Es ist eine traurige Geschichte: Elisabeth Petrow, geboren 1971 und Tochter eines Arztes, hat soeben ihr Medizinstudium beendet, zum Dr. med. promoviert und mit großem Engagement die Tätigkeit als junge Assistenzärztin in einer psychiatrischen Klinik begonnen – da verändert eine heimtückische Krankheit, eine Entzündung des Gehirns (Enzephalitis) ihr Leben von Grund auf. Sie braucht lange, um halbwegs zu genesen, aber es bleiben schwerwiegende Einschränkungen zurück, den geliebten Arztberuf kann sie nicht mehr ausüben.
Jedes Jahr erleiden Tausende von Menschen solche oder ähnliche Schicksalsschläge. Wie schaffen sie es, mit diesen Brüchen im Leben umzugehen?

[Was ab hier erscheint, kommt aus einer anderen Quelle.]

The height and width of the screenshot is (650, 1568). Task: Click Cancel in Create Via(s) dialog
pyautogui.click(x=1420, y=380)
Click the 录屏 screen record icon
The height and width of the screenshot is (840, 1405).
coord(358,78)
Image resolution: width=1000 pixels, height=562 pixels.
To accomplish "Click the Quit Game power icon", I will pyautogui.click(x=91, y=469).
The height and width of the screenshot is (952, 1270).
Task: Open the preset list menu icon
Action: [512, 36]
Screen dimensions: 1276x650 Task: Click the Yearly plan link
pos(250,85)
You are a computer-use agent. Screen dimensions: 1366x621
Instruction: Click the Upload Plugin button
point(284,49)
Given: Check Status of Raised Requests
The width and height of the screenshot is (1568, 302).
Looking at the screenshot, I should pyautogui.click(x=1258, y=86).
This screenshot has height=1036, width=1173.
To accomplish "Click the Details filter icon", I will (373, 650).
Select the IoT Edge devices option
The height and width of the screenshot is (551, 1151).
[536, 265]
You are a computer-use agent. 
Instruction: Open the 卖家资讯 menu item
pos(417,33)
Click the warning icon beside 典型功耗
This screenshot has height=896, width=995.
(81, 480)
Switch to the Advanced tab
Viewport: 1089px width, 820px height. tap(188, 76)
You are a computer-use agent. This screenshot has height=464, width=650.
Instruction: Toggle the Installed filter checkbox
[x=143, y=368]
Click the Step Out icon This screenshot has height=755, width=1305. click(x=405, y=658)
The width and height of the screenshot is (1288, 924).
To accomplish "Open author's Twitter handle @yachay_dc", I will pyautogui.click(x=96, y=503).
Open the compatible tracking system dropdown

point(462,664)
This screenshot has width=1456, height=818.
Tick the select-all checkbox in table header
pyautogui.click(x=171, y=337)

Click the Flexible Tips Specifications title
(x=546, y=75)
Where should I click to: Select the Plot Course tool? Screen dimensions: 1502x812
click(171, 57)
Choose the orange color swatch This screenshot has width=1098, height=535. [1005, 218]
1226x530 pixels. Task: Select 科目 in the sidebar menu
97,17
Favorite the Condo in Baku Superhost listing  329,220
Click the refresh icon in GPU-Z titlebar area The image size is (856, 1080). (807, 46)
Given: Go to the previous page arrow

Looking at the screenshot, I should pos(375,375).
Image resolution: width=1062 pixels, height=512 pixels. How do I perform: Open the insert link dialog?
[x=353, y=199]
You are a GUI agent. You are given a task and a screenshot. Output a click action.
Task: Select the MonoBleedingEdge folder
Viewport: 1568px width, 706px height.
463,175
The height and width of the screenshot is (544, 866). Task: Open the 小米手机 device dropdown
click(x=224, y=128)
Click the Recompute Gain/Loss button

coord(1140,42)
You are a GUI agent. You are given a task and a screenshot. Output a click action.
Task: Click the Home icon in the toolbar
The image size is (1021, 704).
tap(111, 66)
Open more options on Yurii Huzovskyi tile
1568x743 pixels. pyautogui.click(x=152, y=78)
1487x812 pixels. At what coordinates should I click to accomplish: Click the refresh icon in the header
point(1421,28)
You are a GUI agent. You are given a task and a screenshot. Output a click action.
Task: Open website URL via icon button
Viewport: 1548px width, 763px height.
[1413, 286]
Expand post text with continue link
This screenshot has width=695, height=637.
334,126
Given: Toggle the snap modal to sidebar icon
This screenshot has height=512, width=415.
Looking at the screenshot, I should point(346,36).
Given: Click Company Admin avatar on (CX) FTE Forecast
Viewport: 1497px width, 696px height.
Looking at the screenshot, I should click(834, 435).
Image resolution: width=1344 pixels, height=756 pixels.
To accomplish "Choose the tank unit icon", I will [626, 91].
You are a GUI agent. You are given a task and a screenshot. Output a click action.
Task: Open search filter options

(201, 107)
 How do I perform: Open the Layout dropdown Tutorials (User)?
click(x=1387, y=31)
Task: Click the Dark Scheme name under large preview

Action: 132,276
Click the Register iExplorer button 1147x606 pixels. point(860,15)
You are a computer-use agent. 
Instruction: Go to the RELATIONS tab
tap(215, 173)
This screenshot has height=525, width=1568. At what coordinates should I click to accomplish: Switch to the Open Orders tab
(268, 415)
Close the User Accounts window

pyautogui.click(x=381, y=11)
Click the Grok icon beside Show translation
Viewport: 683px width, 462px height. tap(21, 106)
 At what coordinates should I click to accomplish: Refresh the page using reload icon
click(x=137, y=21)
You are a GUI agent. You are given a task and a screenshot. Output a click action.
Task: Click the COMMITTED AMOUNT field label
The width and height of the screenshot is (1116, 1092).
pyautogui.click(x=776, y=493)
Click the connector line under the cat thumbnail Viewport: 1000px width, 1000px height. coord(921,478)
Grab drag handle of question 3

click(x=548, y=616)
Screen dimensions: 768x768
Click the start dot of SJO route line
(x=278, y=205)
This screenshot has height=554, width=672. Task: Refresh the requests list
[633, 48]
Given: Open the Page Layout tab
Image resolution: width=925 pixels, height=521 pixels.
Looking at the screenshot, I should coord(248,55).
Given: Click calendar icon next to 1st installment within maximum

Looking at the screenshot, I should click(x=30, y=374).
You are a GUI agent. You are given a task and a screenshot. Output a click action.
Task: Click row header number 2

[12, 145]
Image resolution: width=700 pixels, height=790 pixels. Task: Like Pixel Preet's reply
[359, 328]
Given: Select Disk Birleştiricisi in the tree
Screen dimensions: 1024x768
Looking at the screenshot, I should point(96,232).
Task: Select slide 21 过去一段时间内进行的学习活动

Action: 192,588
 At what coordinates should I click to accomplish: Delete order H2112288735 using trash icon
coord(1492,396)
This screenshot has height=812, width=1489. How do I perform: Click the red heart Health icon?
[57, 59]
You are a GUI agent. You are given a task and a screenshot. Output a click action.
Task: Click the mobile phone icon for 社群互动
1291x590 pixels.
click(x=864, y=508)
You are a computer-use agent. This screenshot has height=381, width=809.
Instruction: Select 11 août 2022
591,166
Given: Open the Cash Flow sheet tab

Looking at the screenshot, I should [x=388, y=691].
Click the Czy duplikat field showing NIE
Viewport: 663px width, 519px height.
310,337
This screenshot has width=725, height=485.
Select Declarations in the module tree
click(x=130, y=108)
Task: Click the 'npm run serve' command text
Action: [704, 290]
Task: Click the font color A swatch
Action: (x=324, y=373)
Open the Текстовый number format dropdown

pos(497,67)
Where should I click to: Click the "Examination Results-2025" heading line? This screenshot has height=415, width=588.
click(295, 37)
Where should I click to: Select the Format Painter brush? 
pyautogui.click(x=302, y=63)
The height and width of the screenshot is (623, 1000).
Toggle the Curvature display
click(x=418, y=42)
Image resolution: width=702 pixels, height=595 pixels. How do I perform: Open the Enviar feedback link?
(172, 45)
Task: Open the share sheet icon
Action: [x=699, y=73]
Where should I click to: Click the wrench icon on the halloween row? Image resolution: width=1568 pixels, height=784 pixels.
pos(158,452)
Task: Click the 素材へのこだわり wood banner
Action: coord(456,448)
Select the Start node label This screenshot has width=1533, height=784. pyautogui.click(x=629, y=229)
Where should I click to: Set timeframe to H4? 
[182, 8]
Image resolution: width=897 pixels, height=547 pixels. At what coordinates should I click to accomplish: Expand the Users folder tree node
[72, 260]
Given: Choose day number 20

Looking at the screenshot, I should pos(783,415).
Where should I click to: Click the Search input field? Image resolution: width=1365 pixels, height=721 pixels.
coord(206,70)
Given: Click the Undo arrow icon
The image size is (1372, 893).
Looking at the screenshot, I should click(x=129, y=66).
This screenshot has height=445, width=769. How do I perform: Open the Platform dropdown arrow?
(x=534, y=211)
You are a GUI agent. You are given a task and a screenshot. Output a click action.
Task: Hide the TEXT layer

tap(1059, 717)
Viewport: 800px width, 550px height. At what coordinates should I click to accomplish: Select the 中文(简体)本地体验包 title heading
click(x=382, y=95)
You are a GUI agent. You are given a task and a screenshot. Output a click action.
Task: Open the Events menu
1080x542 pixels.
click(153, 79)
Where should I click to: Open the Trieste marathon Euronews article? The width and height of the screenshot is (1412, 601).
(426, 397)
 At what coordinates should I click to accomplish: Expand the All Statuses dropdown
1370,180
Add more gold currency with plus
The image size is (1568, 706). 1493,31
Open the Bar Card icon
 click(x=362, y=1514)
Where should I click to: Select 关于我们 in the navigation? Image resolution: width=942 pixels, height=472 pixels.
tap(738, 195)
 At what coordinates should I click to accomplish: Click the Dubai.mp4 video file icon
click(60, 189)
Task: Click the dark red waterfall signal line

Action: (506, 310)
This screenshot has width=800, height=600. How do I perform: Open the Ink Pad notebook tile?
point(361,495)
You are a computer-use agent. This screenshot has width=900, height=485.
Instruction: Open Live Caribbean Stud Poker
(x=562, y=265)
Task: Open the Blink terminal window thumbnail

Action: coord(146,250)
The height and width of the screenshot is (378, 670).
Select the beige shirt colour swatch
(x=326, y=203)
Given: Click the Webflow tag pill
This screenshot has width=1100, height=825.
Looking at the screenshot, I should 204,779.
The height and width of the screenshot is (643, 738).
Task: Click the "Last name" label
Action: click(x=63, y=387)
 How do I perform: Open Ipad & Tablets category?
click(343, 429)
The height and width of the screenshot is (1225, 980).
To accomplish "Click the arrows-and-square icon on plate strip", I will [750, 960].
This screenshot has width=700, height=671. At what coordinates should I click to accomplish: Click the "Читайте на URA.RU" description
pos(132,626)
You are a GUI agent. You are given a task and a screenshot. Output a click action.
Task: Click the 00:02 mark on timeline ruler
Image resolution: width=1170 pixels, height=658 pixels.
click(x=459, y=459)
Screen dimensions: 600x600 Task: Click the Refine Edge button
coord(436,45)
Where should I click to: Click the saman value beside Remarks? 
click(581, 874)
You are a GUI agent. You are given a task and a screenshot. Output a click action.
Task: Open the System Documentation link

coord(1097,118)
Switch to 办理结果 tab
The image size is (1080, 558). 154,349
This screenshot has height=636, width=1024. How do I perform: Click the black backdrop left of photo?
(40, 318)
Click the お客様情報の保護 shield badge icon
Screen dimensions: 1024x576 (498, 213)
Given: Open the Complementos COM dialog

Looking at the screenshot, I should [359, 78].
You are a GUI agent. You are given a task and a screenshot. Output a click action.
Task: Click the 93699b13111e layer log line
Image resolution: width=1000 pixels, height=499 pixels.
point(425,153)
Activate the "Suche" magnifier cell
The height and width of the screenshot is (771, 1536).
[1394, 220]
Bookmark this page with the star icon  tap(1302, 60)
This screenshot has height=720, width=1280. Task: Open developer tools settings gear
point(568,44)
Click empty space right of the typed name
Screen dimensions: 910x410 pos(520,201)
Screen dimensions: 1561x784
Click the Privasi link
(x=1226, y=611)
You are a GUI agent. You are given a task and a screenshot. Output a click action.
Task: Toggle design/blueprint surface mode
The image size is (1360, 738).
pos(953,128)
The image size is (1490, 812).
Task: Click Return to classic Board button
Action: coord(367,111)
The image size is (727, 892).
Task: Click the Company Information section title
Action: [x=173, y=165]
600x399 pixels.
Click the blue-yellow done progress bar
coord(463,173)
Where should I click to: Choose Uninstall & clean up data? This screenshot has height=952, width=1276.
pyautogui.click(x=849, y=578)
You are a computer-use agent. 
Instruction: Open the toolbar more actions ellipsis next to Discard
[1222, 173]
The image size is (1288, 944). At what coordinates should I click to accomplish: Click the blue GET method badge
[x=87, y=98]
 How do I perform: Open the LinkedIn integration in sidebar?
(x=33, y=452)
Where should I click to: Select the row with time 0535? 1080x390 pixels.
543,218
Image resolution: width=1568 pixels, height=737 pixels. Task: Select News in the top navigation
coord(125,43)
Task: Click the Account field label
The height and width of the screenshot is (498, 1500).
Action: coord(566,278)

Und welche Rolle spielen dabei die Ratschläge und Empfehlungen, mit denen die Mitwelt der Gesunden in aller Regel nicht spart?
Rund 20 Jahre nach dem Ausbruch ihrer Erkrankung hat Elisabeth Petrow basierend auf Gesprächen mit dem Psychiater Torsten Passie dazu das Buch Wenn Krankheit das Leben verändert veröffentlicht.
Die Kraft der eigenen Stimme
Ihr Bericht macht erschreckend deutlich, wie leichtfertig und oberflächlich die Gesunden, auch professionelle Helfer, oft mit dem Schicksal der Kranken umgehen. Petrow meint, die Bewältigung ihrer Erkrankung sei ihr umso besser gelungen, je stärker sie sich einer sich allmählich entwickelnden Instanz anvertraut habe, die sie ihren „inneren Heiler“ nennt. Die Ratschläge und Empfehlungen der Außenwelt seien bei dieser Entwicklung oft wenig hilfreich, bisweilen sogar schädlich gewesen.
Um dies zu verdeutlichen, formuliert Petrow am Ende des Kapitels „Psychologische Beratung“ drei Wünsche.
„Mein erster Wunsch zielt auf die Bereitschaft, sich selbst den in diesen Prozessen auftretenden ‚großen‘ Themen wie Endlichkeit, Behinderung oder Brüchigkeit von Lebensentwürfen innerlich zu nähern, sie zu spüren, die mit ihnen verbundenen Ängste in sich zu beruhigen und eine persönliche Haltung zu ihnen zu finden.“ Diese Bereitschaft bildet den Boden für ihren zweiten Wunsch: Ärzte sollen dem Patienten mit Achtsamkeit und Offenheit für seinen Weg begegnen. „Eine Begleitung, die vorrangig auf Lehrkonzepten oder empirischen Studien basiert, wird dem Patienten in der Regel nicht gerecht. Jeder Verarbeitungsprozess ist einzigartig …“
Es braucht Zeit und Langsamkeit
Um den eigenen Weg zu finden, brauche der Patient nicht nur eine auf therapeutischer Offenheit basierende Ermutigung, sondern auch schlichtweg Zeit, betont Petrow, die mittlerweile als Psychotherapeutin und existenzanalytische Beraterin tätig ist. „Ihm diese Zeit so gut wie möglich zu geben wäre mein dritter Wunsch – auch wenn mir bewusst ist, dass ökonomische Zwänge professionell Begleitenden vielfach äußerst enge Grenzen setzen. Verarbeitungsprozesse sind jedoch langsame Prozesse, die der charakteristischen Schnelligkeit unserer Zeit zuwiderlaufen.“
Diese Wünsche sind unter den heutigen Bedingungen hochaktuell. Wenn Petrow das Nachsinnen darüber fördert, wäre das äußerst hilfreich. Auch wenn das Buch nicht sehr flüssig geschrieben ist und dem Text etwas Straffung gutgetan hätte, ist diesem an- und berührenden Bericht viele Leser zu wünschen.